Collection entries
+++

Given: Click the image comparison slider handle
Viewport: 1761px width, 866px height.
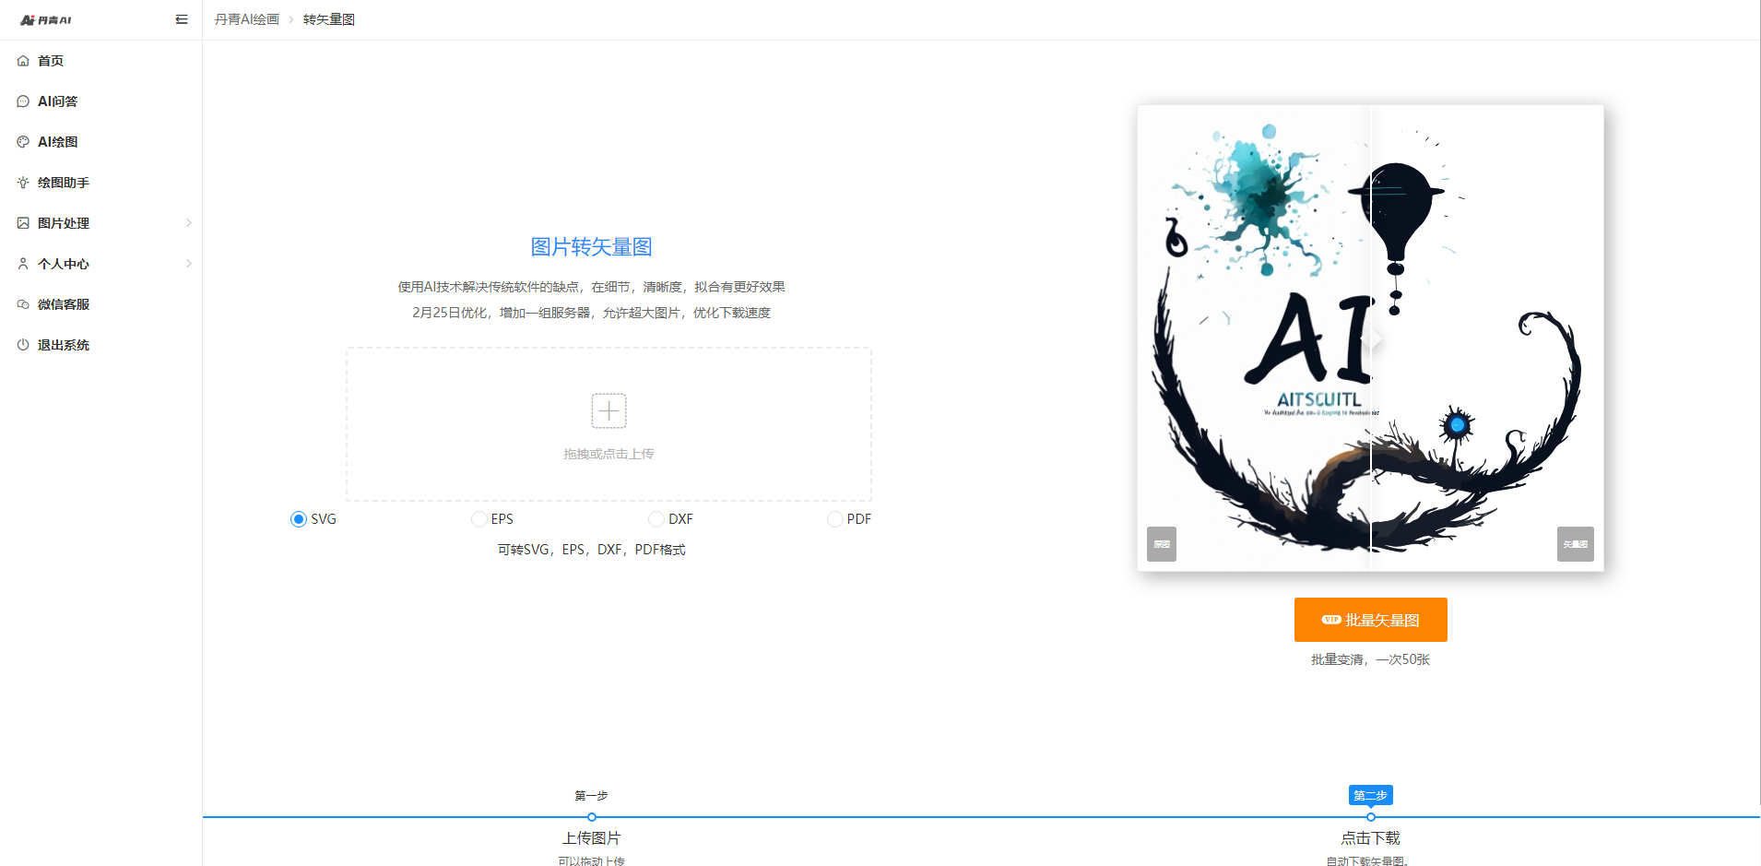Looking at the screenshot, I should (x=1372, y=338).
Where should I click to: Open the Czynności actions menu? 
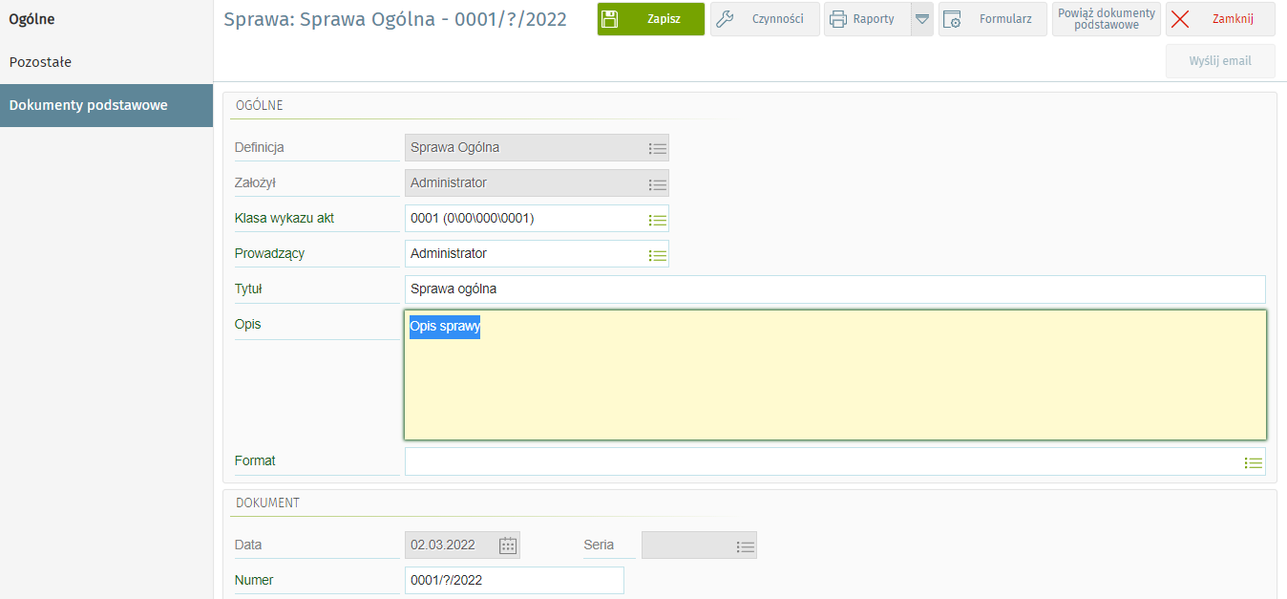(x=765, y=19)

+++

## WORK ITEM
For this task, give again exactly the lines from the line with "Where should I" through the end of the entries, including both ends, and omit the pictures.

## RESULT BELOW
Where should I click to: Open the Czynności actions menu? 
(x=765, y=19)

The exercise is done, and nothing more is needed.